### [Exercise passage]
================

Earlier this month, Kanopé was mentioned in a Forbes article tackling the future of family offices. At its core, the author argued that the field of family offices was undergoing a drastic change, as today’s asset managers have an entirely different approach to investing in comparison with their predecessors. In that regard, they introduced Kanopé as a value-adding, multi-family office entirely focused on investments with impact related targets.

Before jumping into the matter, we want to express our gratitude to the author, François Botha, a reference in the field of family offices, who focuses on brand and innovation strategy. Hereafter, you can find the link to the full article "Emerging forms of the family office":

Below, we will detail what it means to be a family office that features at its heart an investment approach dedicated to positive impact.


First, one key challenge for Kanopé is proving its legitimate will in creating a positive social and environmental impact, as opposed to numerous corporations claiming to be green. Sustainable investing (also known responsible investing) grew tremendously these last years, leading to a market where nearly all players boast about doing good for the society. Most, if not all of these companies claim to be responsible by applying ESG (environment, social, governance) filters when screening financial opportunities. Yet, we wonder: is it greenwashing, or a true will to benefit society? In other words, do these companies give misleading information about how environmental-friendly their products are, or do they authentically care about tackling the big world challenges? For this reason, when sourcing investments at Kanopé, we assess the authenticity of the financial product or company by calling and possibly meeting the asset managers and CEOs. Applying ESG filters is not enough in our view – rather, we aim at contributing actively to a better social and environmental world.


Then, Kanopé is determined to disclaim the erroneous under-performance of SRIs (socially responsible investments). Indeed, there is a misleading belief that impact investing underperforms compared to traditional investing. Yet, financial returns of responsible investments have proved this to be wrong, as they either broke even or outperformed traditional investments. At Kanopé, we do not consider the application of impact filters as a constraint to delivering positive returns, but rather as an opportunity to outperform. We moved from the historical 2-dimension, namely the risk and return trade-off, towards a 3rd dimension through impact. While we grab this opportunity, one challenge is its measure. One difficulty in which the impact investors run into is quantifying intangible impact, as well as assessing the social and environmental outcomes of such investments.

================

### [Data]

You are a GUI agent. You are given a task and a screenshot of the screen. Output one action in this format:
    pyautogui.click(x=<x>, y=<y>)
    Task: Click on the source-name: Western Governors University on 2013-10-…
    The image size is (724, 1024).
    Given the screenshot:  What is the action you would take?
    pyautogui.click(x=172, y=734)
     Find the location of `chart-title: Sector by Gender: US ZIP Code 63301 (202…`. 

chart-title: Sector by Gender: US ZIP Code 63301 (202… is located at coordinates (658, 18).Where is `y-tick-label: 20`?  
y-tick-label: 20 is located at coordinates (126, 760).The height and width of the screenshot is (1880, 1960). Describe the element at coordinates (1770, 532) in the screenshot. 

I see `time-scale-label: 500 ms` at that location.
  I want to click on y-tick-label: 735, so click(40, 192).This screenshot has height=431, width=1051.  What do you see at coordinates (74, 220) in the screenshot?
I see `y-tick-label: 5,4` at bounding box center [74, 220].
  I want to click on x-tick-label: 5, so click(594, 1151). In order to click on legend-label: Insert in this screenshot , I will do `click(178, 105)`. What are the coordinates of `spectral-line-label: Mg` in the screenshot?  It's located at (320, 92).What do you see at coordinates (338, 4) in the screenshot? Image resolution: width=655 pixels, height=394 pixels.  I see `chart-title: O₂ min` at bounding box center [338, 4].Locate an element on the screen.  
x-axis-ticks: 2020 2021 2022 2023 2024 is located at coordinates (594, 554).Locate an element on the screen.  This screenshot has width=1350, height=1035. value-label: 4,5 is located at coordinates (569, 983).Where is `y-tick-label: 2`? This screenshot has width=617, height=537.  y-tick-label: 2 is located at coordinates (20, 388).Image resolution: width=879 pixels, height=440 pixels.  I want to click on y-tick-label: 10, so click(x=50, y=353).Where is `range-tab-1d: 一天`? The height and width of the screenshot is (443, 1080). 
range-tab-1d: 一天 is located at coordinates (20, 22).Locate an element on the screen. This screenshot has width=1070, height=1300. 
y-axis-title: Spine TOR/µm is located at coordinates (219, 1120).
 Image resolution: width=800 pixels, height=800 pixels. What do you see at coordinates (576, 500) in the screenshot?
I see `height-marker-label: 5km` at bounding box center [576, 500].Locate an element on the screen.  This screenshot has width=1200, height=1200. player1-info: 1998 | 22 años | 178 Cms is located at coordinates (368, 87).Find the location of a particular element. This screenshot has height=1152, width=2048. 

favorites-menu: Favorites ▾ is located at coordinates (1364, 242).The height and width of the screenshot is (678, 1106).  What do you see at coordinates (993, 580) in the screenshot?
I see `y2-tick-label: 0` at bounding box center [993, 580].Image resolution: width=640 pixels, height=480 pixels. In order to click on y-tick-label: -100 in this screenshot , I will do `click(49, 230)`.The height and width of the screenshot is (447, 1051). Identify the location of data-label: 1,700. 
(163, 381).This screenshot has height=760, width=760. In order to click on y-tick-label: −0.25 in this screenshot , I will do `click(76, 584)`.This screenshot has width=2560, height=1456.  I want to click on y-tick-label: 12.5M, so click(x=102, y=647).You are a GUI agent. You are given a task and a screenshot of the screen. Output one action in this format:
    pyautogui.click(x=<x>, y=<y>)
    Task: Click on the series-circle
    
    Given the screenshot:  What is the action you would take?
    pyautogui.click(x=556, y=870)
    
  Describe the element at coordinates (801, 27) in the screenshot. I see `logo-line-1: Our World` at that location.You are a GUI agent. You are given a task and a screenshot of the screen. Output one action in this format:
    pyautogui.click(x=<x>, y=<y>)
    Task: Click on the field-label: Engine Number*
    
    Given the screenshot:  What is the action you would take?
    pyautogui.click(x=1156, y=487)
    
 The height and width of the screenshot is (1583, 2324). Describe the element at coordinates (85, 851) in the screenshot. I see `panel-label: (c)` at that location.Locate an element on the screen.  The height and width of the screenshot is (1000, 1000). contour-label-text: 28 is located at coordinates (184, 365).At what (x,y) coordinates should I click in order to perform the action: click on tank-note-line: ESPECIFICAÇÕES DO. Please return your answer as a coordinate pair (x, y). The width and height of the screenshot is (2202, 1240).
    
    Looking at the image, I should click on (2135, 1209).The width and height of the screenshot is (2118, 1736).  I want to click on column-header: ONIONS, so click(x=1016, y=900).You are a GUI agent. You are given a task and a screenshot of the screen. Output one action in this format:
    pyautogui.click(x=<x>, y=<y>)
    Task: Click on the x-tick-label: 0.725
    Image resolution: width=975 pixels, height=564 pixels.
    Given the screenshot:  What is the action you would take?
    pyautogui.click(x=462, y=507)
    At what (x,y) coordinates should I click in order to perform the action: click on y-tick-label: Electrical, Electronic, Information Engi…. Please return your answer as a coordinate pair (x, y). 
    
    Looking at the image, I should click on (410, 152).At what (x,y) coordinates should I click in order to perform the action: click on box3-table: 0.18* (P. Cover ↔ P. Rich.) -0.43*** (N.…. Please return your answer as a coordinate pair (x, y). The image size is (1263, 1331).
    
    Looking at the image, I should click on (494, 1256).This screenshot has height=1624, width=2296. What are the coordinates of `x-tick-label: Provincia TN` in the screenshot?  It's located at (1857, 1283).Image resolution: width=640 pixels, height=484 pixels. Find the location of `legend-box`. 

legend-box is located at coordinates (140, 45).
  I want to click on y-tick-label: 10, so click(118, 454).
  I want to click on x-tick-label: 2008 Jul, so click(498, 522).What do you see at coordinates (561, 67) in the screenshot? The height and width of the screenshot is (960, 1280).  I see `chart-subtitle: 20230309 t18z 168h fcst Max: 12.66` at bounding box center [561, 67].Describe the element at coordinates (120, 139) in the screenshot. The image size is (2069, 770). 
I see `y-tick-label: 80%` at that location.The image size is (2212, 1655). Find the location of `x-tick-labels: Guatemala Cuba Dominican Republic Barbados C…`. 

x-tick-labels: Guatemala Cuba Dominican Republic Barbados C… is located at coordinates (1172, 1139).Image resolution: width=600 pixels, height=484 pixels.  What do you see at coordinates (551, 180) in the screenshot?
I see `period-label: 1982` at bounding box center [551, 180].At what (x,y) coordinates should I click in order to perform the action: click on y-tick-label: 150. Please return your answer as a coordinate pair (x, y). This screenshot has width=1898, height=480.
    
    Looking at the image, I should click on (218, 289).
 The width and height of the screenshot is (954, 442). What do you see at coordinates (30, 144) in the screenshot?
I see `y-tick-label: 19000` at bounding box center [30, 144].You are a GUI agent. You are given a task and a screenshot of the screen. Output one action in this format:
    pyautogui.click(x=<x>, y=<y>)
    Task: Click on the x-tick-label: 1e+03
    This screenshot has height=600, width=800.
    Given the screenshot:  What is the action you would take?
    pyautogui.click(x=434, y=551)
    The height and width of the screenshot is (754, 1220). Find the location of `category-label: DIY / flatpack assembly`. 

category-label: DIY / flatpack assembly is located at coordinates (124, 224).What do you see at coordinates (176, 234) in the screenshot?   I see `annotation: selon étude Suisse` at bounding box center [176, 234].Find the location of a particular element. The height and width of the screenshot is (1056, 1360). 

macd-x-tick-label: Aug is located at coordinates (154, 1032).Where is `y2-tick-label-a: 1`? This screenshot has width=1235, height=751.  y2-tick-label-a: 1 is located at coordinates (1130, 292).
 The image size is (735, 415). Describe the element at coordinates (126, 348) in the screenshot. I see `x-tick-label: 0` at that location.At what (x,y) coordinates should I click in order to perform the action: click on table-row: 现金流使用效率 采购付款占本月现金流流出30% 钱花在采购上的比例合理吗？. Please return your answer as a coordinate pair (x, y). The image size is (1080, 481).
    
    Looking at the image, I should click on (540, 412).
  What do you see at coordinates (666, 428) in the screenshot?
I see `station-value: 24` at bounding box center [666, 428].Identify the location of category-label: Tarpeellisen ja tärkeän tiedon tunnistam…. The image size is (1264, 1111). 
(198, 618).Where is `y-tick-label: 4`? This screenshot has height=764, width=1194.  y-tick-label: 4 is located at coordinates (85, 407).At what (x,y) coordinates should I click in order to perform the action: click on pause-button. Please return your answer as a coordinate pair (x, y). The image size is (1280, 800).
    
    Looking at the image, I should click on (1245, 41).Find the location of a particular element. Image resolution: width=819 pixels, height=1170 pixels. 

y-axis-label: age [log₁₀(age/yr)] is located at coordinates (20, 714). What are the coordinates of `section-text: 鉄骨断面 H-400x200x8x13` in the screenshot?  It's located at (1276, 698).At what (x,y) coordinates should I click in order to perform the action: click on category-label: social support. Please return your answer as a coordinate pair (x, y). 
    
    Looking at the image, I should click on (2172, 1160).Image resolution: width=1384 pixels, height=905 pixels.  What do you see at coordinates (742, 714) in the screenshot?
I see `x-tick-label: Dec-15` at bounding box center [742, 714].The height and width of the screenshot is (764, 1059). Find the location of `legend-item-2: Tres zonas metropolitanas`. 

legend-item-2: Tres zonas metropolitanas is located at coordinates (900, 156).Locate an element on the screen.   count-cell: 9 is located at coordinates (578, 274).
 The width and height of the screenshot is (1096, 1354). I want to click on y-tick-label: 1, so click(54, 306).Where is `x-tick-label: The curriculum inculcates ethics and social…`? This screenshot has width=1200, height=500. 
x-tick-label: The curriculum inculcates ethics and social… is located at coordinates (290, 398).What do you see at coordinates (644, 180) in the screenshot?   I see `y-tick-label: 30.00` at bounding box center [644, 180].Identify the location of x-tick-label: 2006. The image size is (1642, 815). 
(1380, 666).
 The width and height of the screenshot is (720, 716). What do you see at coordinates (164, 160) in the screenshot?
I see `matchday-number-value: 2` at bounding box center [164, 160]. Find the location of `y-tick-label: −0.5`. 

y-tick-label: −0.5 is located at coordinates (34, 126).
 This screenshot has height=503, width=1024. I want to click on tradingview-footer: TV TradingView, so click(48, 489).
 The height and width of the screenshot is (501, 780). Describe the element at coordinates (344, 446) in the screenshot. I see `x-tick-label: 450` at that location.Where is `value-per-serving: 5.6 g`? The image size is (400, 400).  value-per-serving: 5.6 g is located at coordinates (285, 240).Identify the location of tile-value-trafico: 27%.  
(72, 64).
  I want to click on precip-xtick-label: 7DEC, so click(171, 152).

================

### [Instructions to follow]
Reproduce the Kanopé text verbatim, beginning at the words "Then, Kanopé is" and stopping after "of such investments.". The material comes from a separate source and is unrelated to the Kanopé text.

### [Answer for this exercise]
Then, Kanopé is determined to disclaim the erroneous under-performance of SRIs (socially responsible investments). Indeed, there is a misleading belief that impact investing underperforms compared to traditional investing. Yet, financial returns of responsible investments have proved this to be wrong, as they either broke even or outperformed traditional investments. At Kanopé, we do not consider the application of impact filters as a constraint to delivering positive returns, but rather as an opportunity to outperform. We moved from the historical 2-dimension, namely the risk and return trade-off, towards a 3rd dimension through impact. While we grab this opportunity, one challenge is its measure. One difficulty in which the impact investors run into is quantifying intangible impact, as well as assessing the social and environmental outcomes of such investments.